Since he survived a diagnosis he thought would surely kill him, he's dedicated his life to being an activist for young cancer patients, working with organizations such as Stupid Cancer.
Treating AML
During his interview with Science Goes to the Movies, Evan Handler talks about the major AML treatment advancements that have been made since the 90s.
If you recall earlier, Handler said that AML was a "grim diagnosis" in 1996, and while it still isn't a cheerful one now, it's much more survivable than it was in the 90s.
"Most of that has to do with the fact that the actual treatment bone marrow transplantation has become the first line of treatment now, whereas then, it was still considered somewhat experimental and was only used in cases of recurrence," Handler explained.
What Acute Myeloid Leukemia (AML) Patients Should Expect During a Bone Marrow Transplant
The first phase of AML treatment is called induction, and this is typically when chemotherapy is given.

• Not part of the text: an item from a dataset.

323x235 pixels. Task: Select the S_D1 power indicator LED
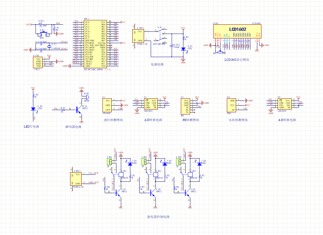[x=183, y=49]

The purpose of the chemo is to kill fast-growing cancer cells, but it also kills healthy cells because the drug is unable to tell the difference.
Once chemo (or radiation treatment) is administered, the next step is a bone marrow transplant. According to the latest National Comprehensive Cancer Network guidelines for treating AML, a bone marrow transplant isn't always used in the induction phase, but it is an option to "treat blasts that may have survived induction."
SurvivorNet experts told us that the bone marrow transplant is critical in the AML treatment process, seeing as a person's original bone marrow will be replaced by healthier bone marrow.
"It's a procedure which we've spent the last many weeks and months building up to, and your nurse while you're in the hospital will bring over basically a bag of blood, and it feels and looks like nothing more than a blood transfusion," Dr. Caitlin Costello, a hematologist and medical oncologist at UC San Diego Medical Center, previously told SurvivorNet.
During the transplant, patients will be connected to an IV, which will drip donor bone marrow into their system, and from there, the bone marrow will enter into the body through the bloodstream.
Patients will be in the hospital for two to four weeks after the transplant so they can be monitored while the bone marrow fully develops.
There may be side effects from the transfusion such as significant fatigue, nausea, and a weakened immune system, but that's what the medical team is there for.
For patients whose acute myeloid leukemia has returned like Evan Handler's did there are an increasing number of treatment options still available, Dr. Raoul Tibes, former director of the Clinical Leukemia Program at NYU Langone Health and now the executive medical director, global head of the Leukemia Strategy & Clinical Development at AstraZeneca, previously told SurvivorNet.
What Are the Options for Patients When Acute Myeloid Leukemia (AML) Returns?
Dr. Tibes explained that treatment options after relapse are often determined by when the disease recurs after initial remission. Patients who were in remission for a year or more before experiencing a recurrence, like Handler, are often put back on initial treatment and undergo a bone marrow (or stem cell) transplant, if possible.
For patients whose remission lasts less than a year, physicians will look for targeted therapies in order to determine molecular and genetic factors in the leukemia cells.
"We look for genetic and genomic changes in our leukemia patients that relapse," Dr. Tibes said. "Often we can compare them to their initial diagnosis and now we have a couple of medications available and we try to find medication that is specific for that molecular abnormality in leukemia cells."